The Native American Community Development Institute (NACDI), in the heart of the Native community in the Phillips Neighborhood, was one of them. The nearby Corcoran Neighborhood Organization and T.O.U.C.H. Outreach was another, and the We Push for Peace group, which has extensive operations within Phillips and the Cedar-Riverside area of Minneapolis as well, was also a patrol partner.
In announcing the plan, the city said it had awarded about $1 million to the seven groups in contracts that will run through the rest of the year. Each organization had submitted budget proposals for up to $175,000 to provide patrols and offer outreach assistance for the city.
George Floyd, a Black man, died while in police custody on May 25 last year. His death, while under a knee of former police officer Chauvin, was captured on bystander video and shown around the world.
It triggered civil rights activity throughout the United States and in some parts of Europe as well. It also caused unrest in Minneapolis and St. Paul, resulting in looting, fires and damage to property.
A jury on April 20 found Chauvin guilty of second degree and third degree murder, and of a lesser manslaughter charge as well. These verdicts were well received by most groups in Minnesota and especially by the ethnic communities. A feared reaction like the damage that followed Floyd’s death a year ago didn’t happen.
“Although the trial of former Officer Chauvin may have concluded, the trauma it evoked in our communities continues to have an impact,” said Sasha Cotton, director of the city’s Office of Violence Prevention (OVP).
She said creating community patrols with cultural and community organizations was important for OVP to work with the city’s diverse communities.
“We understand that tension in the city was and remains high,” Cotton said in a statement for The Circle.
“One of the best ways to address tension, stress and trauma is to ensure that people are getting resources and information from within their own cultural and geographic communities, which was one of the major focus areas of our community patrols.”
The Chauvin trial is far from the end of the trauma that began with the death of Floyd a year ago.
Sentencing for Chauvin is set for June. Legal experts anticipate the verdicts will be appealed. And a trial for three other former Minneapolis police officers who were with Chauvin when Floyd was murdered is set to begin in August.
All can be flashpoints and lead to more civil unrest.
“Keep in mind, we have shootings all too often and other acts of violence in our communities,” said Trahern Pollard, founder and chief executive of the We Push for Peace groups that was started in 2004.
“We need to mediate problems for victims’ families; de-escalate problems in the community.”
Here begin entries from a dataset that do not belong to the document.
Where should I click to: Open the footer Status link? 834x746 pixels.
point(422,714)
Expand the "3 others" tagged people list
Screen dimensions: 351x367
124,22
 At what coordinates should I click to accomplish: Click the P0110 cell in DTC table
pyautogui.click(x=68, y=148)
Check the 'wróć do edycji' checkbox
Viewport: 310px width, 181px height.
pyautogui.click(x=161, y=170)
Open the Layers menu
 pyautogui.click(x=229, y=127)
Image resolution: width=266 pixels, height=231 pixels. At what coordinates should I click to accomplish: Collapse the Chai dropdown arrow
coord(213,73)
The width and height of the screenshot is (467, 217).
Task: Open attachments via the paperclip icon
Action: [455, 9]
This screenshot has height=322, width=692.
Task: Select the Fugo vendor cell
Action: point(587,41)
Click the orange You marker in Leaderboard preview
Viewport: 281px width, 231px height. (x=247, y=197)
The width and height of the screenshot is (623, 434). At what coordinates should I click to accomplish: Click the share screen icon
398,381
Pollard said his group and the other six organizations are “boots on the ground” service providers.
“We were on the ground before the trial. We will always be there,” he said.
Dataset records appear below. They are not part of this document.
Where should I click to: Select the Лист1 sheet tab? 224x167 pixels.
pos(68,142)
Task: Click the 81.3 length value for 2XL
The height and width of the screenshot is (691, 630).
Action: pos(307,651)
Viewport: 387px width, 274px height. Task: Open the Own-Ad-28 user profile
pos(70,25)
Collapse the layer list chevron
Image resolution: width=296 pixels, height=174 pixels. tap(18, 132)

Other organizations in the community patrols include A Mother’s Love, Center for Multicultural Mediation, C.E.O. (Change Equals Opportunity), and Restoration Inc. NACDI officials were not available for comment at the time of this writing.
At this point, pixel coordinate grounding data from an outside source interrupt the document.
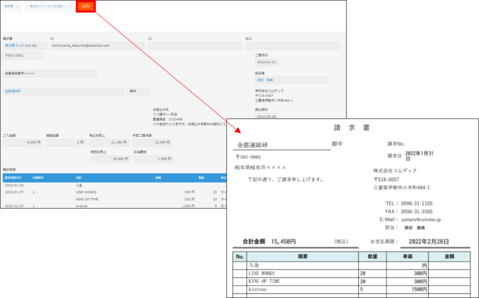Select the ご請求日 date 2022-01-31

pos(266,62)
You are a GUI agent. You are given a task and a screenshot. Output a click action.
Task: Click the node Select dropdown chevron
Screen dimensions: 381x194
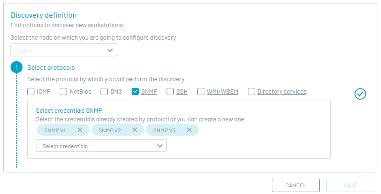[110, 50]
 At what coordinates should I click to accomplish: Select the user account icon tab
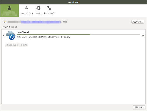(x=9, y=11)
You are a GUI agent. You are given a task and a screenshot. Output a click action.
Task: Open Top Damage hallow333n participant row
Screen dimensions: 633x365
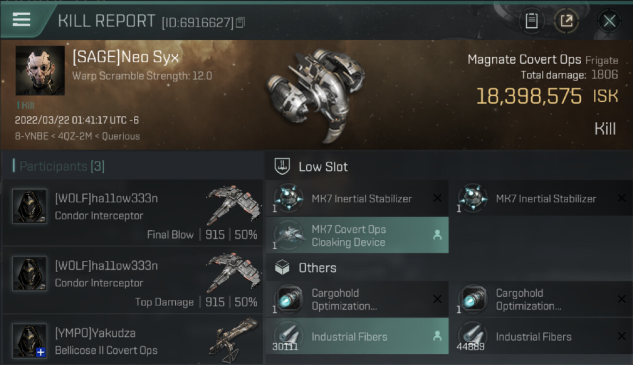coord(132,280)
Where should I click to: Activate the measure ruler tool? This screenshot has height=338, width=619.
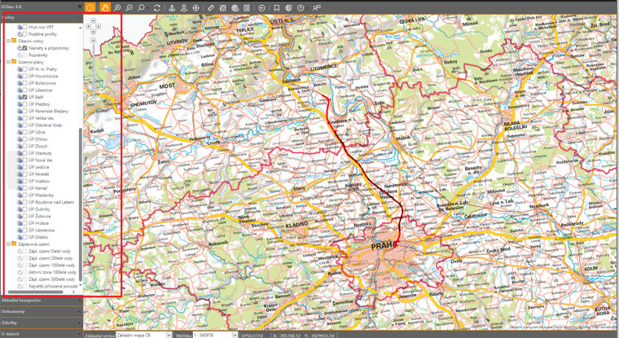click(x=210, y=7)
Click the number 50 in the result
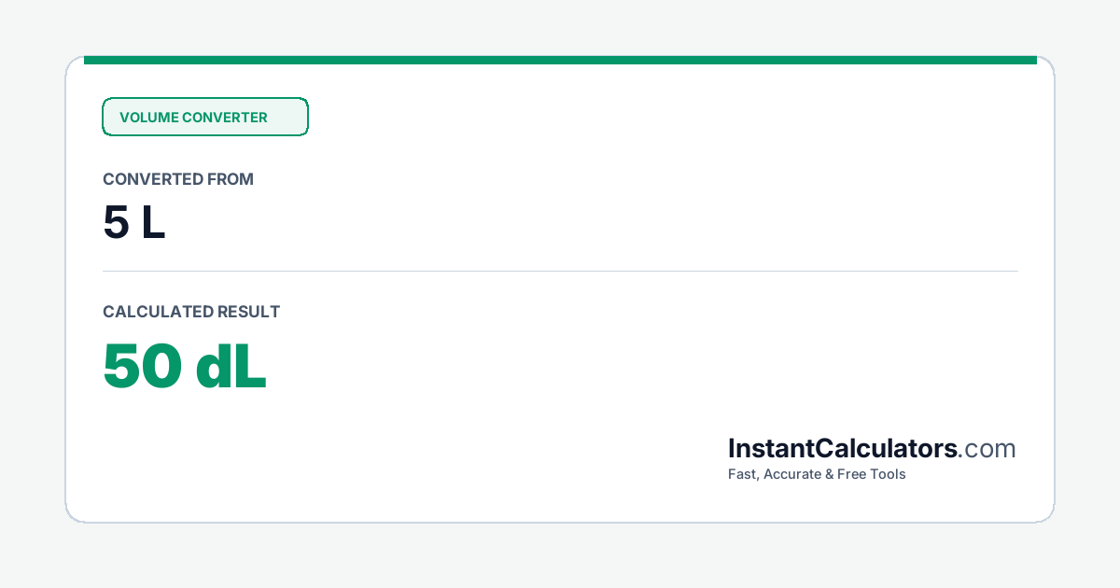 (x=142, y=367)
Pollard, however, said the partnering groups have mediation assistance for their communities, have job training arrangements, and help provide information for people to access programs and find help for various needs.
Not everything that impacts communities within Minneapolis draws attention like the Chauvin trial. But Pollard said families and communities need help even when hurtful events do not make the news.
There is always something causing pain, he said. A lot of it has to do with unequal access to livable, sustainable jobs, he said. That has been made worse for poor, marginalized people during the COVID-19 pandemic.
People in general and especially young people need information about opportunities and where to get training, he said. To avoid problems common in many communities, “we need career training, not job training,” he said.
Communities face all sorts of violence and crimes where opportunities are scarce, he said. As a result, service and neighborhood groups need to be sources of information for finding opportunities for individuals as well as communities.
OVP’s Cotton said her office is maintaining its relationships with the community patrol organizations, and not only for sensational events like the recent trial. Patrols will be used to respond to critical incidences within their communities of expertise, she said. They may be needed to assist communities in preparing for upcoming trials such as officer involved shootings. And, she said, they may be used to support community understanding of COVID-19 resources as well.